* **O QUE FAZER**
Você pode dar sequência ao texto sobre os moradores que se organizaram contra os vândalos, começando logo depois da última frase apresentada?

* **TEXTO EXTRAÍDO**
= = = = =
Um fato marcante na onda de depredações de segunda-feira formatou a ideia de reação para Feldmann. Ele estava postado em frente à locadora fechada, para defendê-la sozinho se fosse preciso, quando uma grávida apareceu, apavorada, tentando chegar em casa ao mesmo tempo em que a turba se movia pelo bairro. Protegeu-a junto à loja enquanto os vândalos ameaçavam atacar o estabelecimento.
– Ela está grávida! – berrou Feldmann, para afastar o grupo da gestante.
Foram o pânico com a violência ante os olhos e a insegurança causada pela dificuldade da Brigada Militar que forjaram o grupo de resistência na João Alfredo, concordam participantes. Porém, mesmo com as palmas nas janelas, a fama de heróis adquirida na região, todos sabem que não deviam estar lá naquela noite, com paus e ferros nas mãos para defender automóveis, moradias e o comércio. Ao lado de Feldmann na tarde de ontem, sentado ao computador na locadora, o segurança Diego da Silva olhou para o chão e falou baixo, num tom que só ele ouvia:
– Quando eu estava lá, pensei: cara, o que estou fazendo? A que ponto se chegou?
*Colaboraram Itamar Melo e José Luís Costa
ANDRÉ MAGS*
Especialistas alertam para “retrocesso”
Os grupos que se organizam para repelir a ação de vândalos são vistos com receio por pesquisadores da violência e peritos em segurança. Além de considerarem essa mobilização um comportamento arriscado, especialistas entendem que ela pode representar “retrocesso civilizatório”.
Diretor do Instituto Latino-Americano de Estudos Avançados da Universidade Federal do Rio Grande do Sul (UFRGS), o sociólogo José Vicente Tavares dos Santos observa que, nas sociedades modernas, o poder de coerção é delegado pela população ao Estado. Se as pessoas decidem agir por conta própria, esse princípio é abalado – e pode redundar em uma guerra de todos contra todos, com aumento da insegurança.
– Se o cidadão resolve fazer justiça pelas próprias mãos, isso é a negação do E stado democrático de direito. O risco é uma destruição do Estado e da sociedade modernos e a volta a um direito de vingança pré-civilizatório. As pessoas devem exigir atitude do Estado – afirma.
O professor Juan Mario Fandino Marino, do núcleo de pesquisa em violência da UFRGS, também considera que a formação de grupos de defesa não é recomendável – inclusive porque o cidadão não tem treinamento e pode expor-se a grande risco se sair com porretes para a rua.
= = = = =
* **LISTAGEM FORNECIDA**
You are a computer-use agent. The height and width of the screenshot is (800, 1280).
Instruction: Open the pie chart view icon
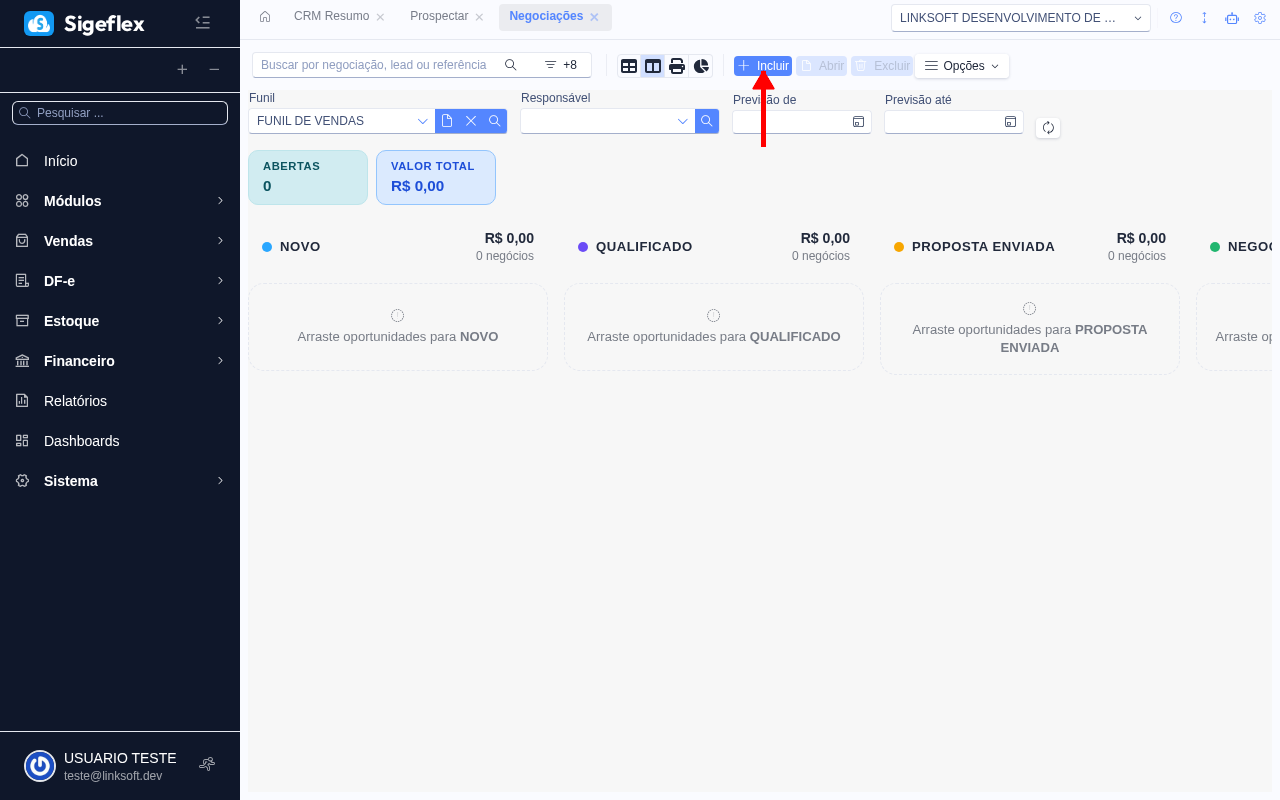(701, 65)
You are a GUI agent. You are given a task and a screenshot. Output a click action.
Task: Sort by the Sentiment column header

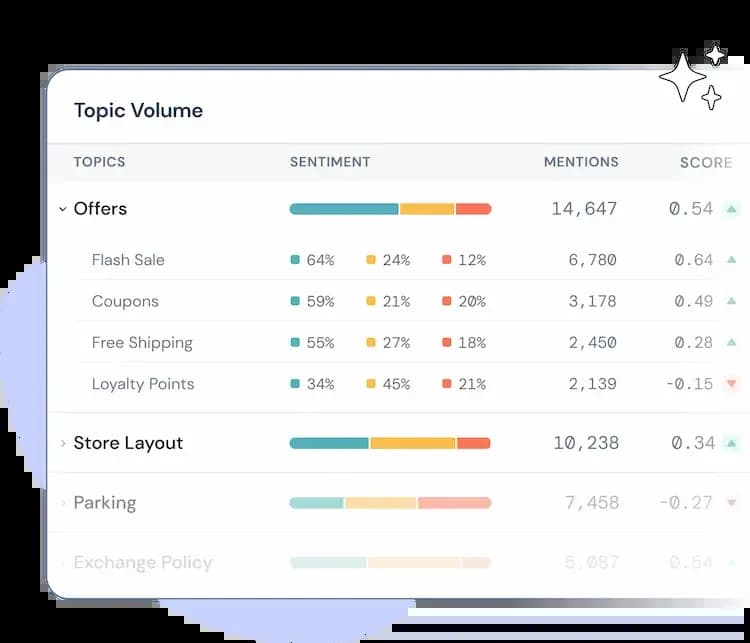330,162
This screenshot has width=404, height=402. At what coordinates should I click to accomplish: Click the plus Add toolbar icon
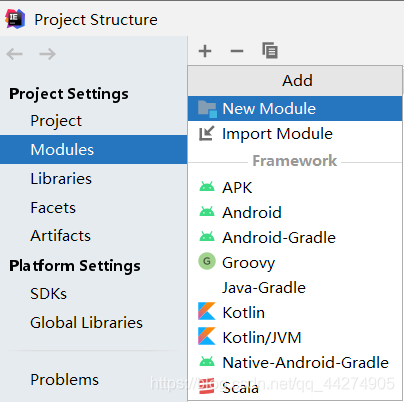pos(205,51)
= = = = =
* **RESULTADO**
– Parece claro que a polícia ainda não ofereceu um volume suficiente de proteção que faça as pessoas se sentirem seguras. É um desdobramento natural a população tentar se proteger por conta própria. Não quero culpabilizar essas pessoas, mas é importante alertar que se trata de um comportamento muito perigoso e que não deveria acontecer. Violência não se responde com violência. Além do risco pessoal, pode enveredar para um conflito civil sério – sublinha.
Fandino também não culpa as polícias. Ele reconhece que a infiltração de vândalos em um movimento social coloca as forças de segurança diante de uma situação nova e difícil:
– Minha expectativa é de que a Brigada esteja aprimorando maneiras de enfrentar essa infiltração. A população precisa ter paciência e esperar.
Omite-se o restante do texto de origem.